The particular method by which git log walks the commit graph is to use a priority queue. The arguments you supply, if any, to git log as starting points are turned into commit hash IDs and entered into the queue. If you supply no starting point, Git turns HEAD into a hash ID and puts that single hash ID in the queue.

The graph-walk proceeds with:

  • an option to choose which parents, if any, go into the queue; and
  • an option to choose which commits, if any, actually get shown.

The -1 or -n 1 option, if given, tells git log to quit the walking process after showing one commit.

Pathnames, if given, affect two things: one for both git show and git log, one for git log only:

  • the diffs performed, and
  • the commits shown, for git log.

Normally, a diff between two commits compares every file in each snapshot. Those that are identical are not mentioned. Those that are different are mentioned in some form. The form of mention depends on additional arguments such as --name-status, --name-only, --raw, and the like.

The git log command normally does not run git diff, but when using pathnames, does run git diff; normally, even then, it does not show the result. To make git log show the result, add -p to its options. Whether or not it is showing diffs, git log will, when given pathnames, reduce the diff to just the paths of interest. This is the same behavior that git show and git diff exhibit when they are given pathnames (so at least we have a great deal of consistency here).

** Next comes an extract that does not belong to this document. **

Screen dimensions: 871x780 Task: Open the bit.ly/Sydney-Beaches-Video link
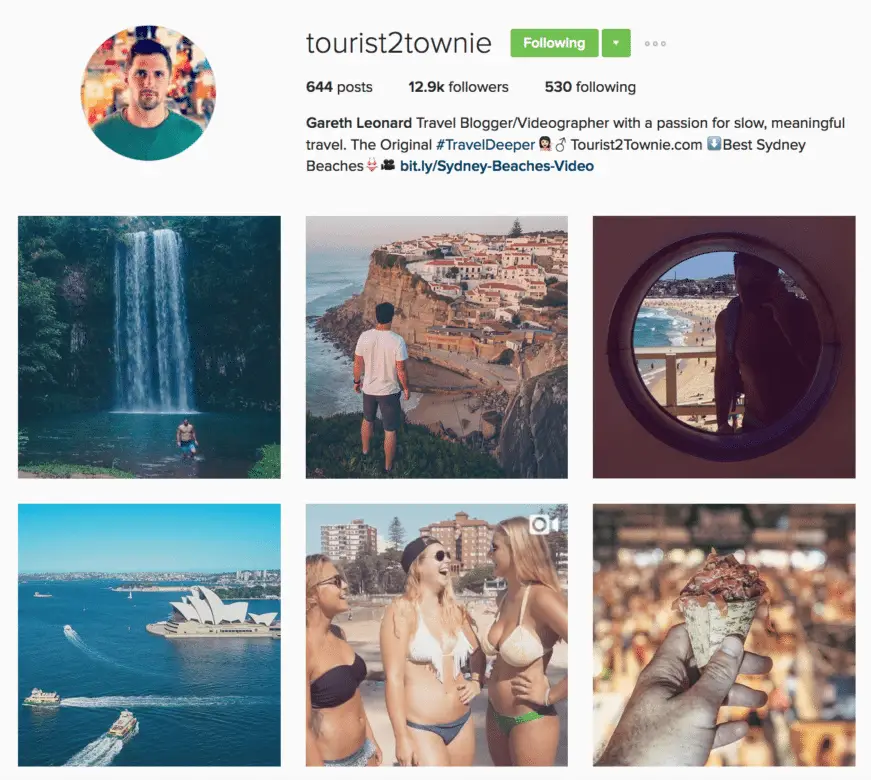pos(497,166)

When git log has been given pathnames and is doing this sort of internal diff of reduced snapshots—trees, in Git terminology—a commit is selected for display when it has a difference from its parent(s). However, there is a snag here when talking about merge commits. Since merge commits have multiple parent commits, it's difficult to know which parent, if any, to use for a diff.

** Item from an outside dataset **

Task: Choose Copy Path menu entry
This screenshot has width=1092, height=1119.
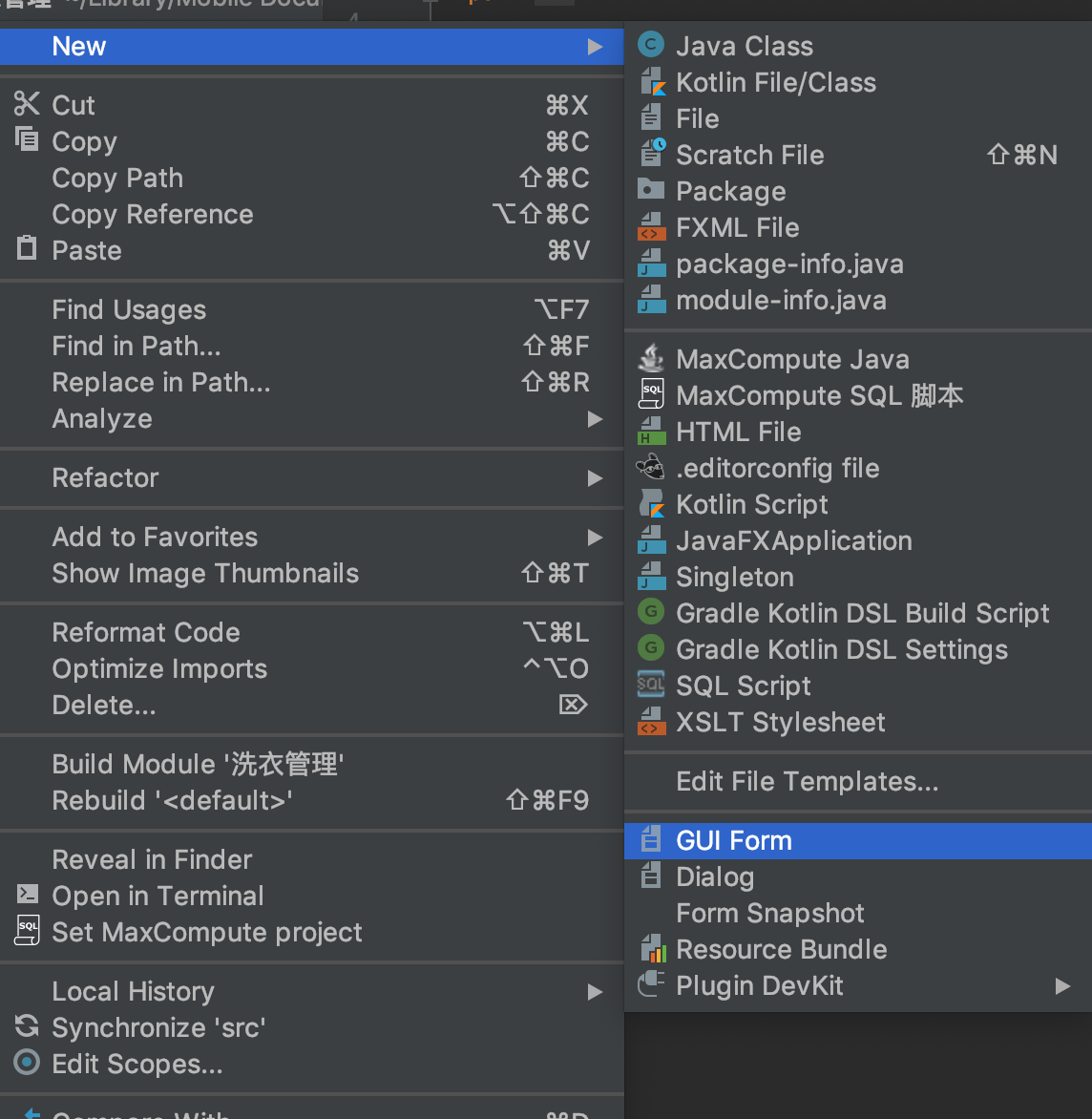Action: point(117,179)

The solution git log normally takes—when not doing diffs—is to not bother to do diffs, and just walk to all parents. The git show command does not have this luxury, nor does git log when it is being forced to check diffs.

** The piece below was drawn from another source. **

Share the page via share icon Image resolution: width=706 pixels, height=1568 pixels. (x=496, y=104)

What git show does by default is produce a combined diff. Combined diffs are described in the documentation. I plan to mostly ignore them here. What git log does is more complicated:

  • By default, for showing the diff, git log says nothing at all: you must force a diff with -c or --cc, or a split with -m (there is work in progress to improve this going on today).
  • For walking to one or more parents, git log applies what it calls history simplification. This is something you control, with argument flags to git log. The default action is to pick any one of the parent commits in which the file(s) in question are identical, as long as at least one such parent exists. The remaining parents are then ignored.

So when using git log myfile.txt, you have:

  1. turned on history simplification, so that git log walks only one parent (unless, after diff-filtering, all parents differ; then it walks all parents); and
  2. told git log to print only those commits in which there is a difference from parent to child, for the single file selected.

Adding -n 1 or -1 makes it stop after listing out that one commit.

The presence of merges, if any, means that the walk and the priority queue are important, though if history simplification does find a single "TREESAME" commit (as the git log documentation puts it), the relative priority of multiple commits in the queue becomes irrelevant: the queue only ever has one commit in it at a time.

If you add -p (and, if the diff ultimately found here is in a merge, --cc) to your git log command, you'll get the same kind of M, A, D, R, etc., results from a diff of this commit vs its parent(s) as you would for git show.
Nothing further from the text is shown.